Van Valkenburgh’s perspective on that sheds light on what the residents of Buffalo and Western New York can expect as his team begins the process of transforming the city’s LaSalle Park into Ralph C. Wilson, Jr. Centennial Park.

“The first thing about a world-class park is that it has to be loved by the city where it is. World class doesn’t mean buying something in France and bringing it here. It means inventing something that really belongs to Buffalo,” Van Valkenburgh told the crowd inside Buffalo’s International Preparatory School on Jan. 17.

It was the first of what will be several public workshops in a very open process of gathering input and feedback from the community about what it wants the redesigned 87-year-old park along Lake Erie to look and feel like.

The park transformation is being made possible through a $50 million gift from the Ralph C. Wilson, Jr. Foundation. The organization, named for the late Buffalo Bills owner, announced the gift in October. It comprises $40 million to redesign the park, and $10 million for an endowment for park maintenance.

“Our ultimate goal, our vision for what this park will become, is a world-class park facility that we the residents of Buffalo and the region can enjoy, but that people all over the nation and world will marvel at,” Buffalo Mayor Byron Brown said at the Jan. 17 workshop.
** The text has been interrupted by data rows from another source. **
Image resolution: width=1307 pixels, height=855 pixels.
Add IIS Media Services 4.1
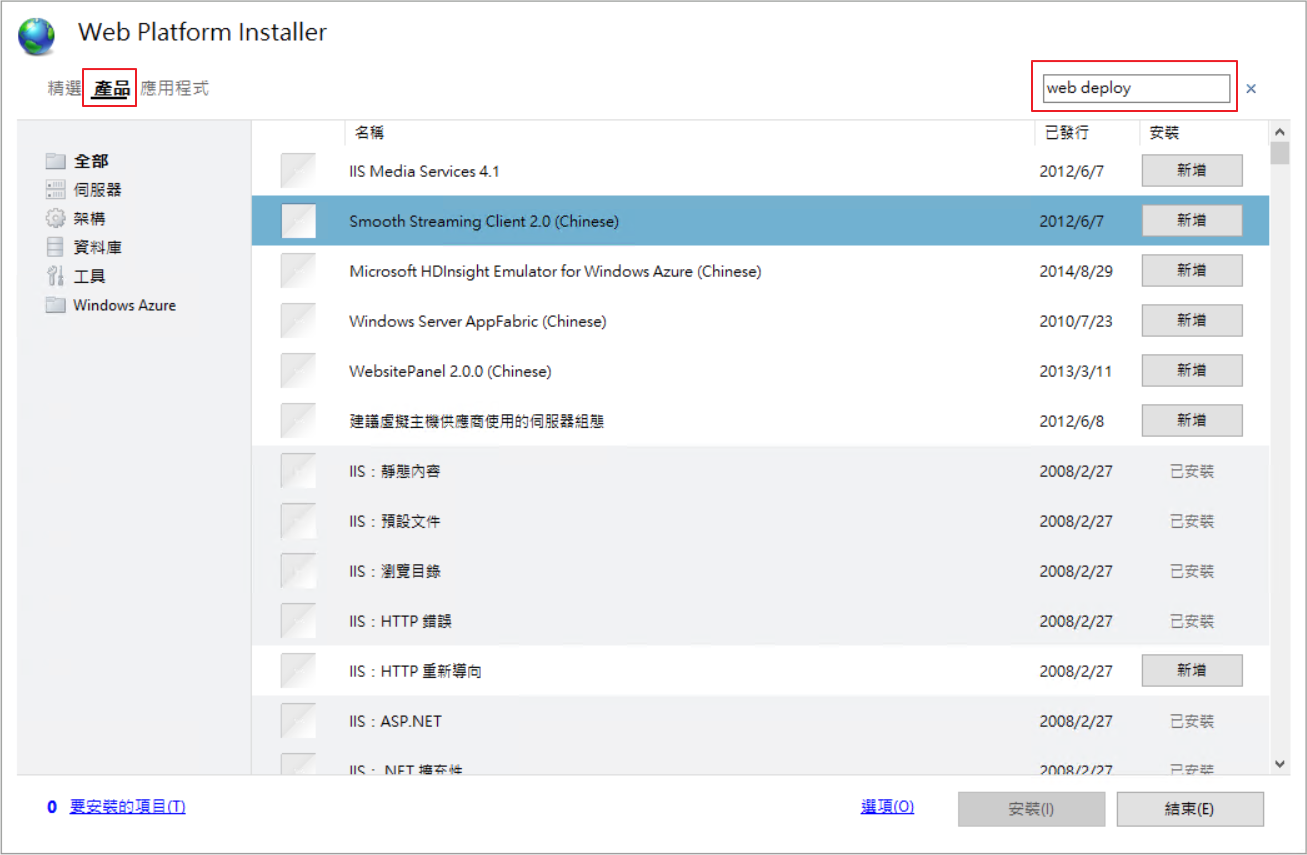pos(1191,171)
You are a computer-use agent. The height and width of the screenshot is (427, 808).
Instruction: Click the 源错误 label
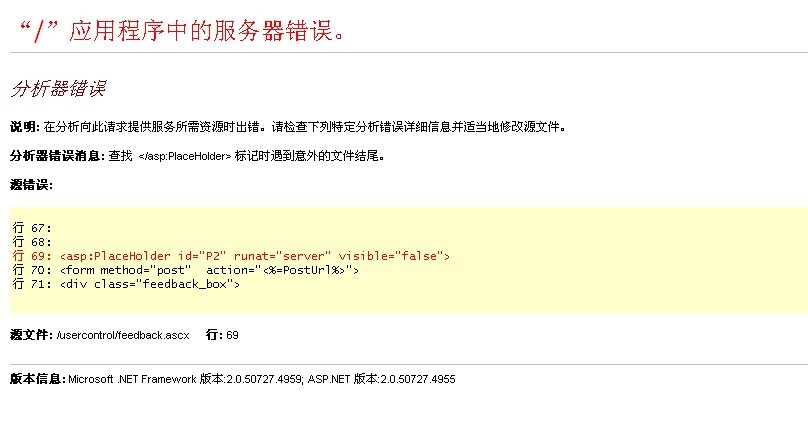point(30,185)
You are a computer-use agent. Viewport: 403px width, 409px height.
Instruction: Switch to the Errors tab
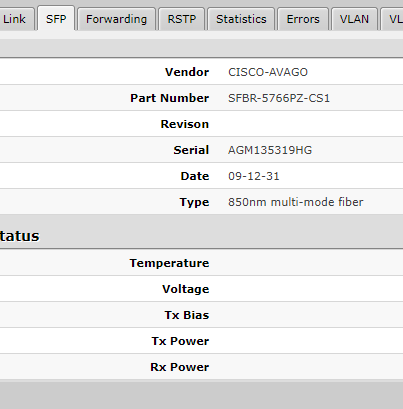(303, 19)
He called the park redesign process “a once-in-a-generation opportunity to help this park evolve into something remarkable.”

“We should embrace this moment because this is our opportunity in Buffalo to do something unique and to do something special and to do it together,” Brown added. “With your input and engagement, this process will reflect your values, your dreams and your expectations, and transform the community which surrounds it.”

UB architecture Dean Robert Shibley addressed large auditorium, and took many questions from attendees.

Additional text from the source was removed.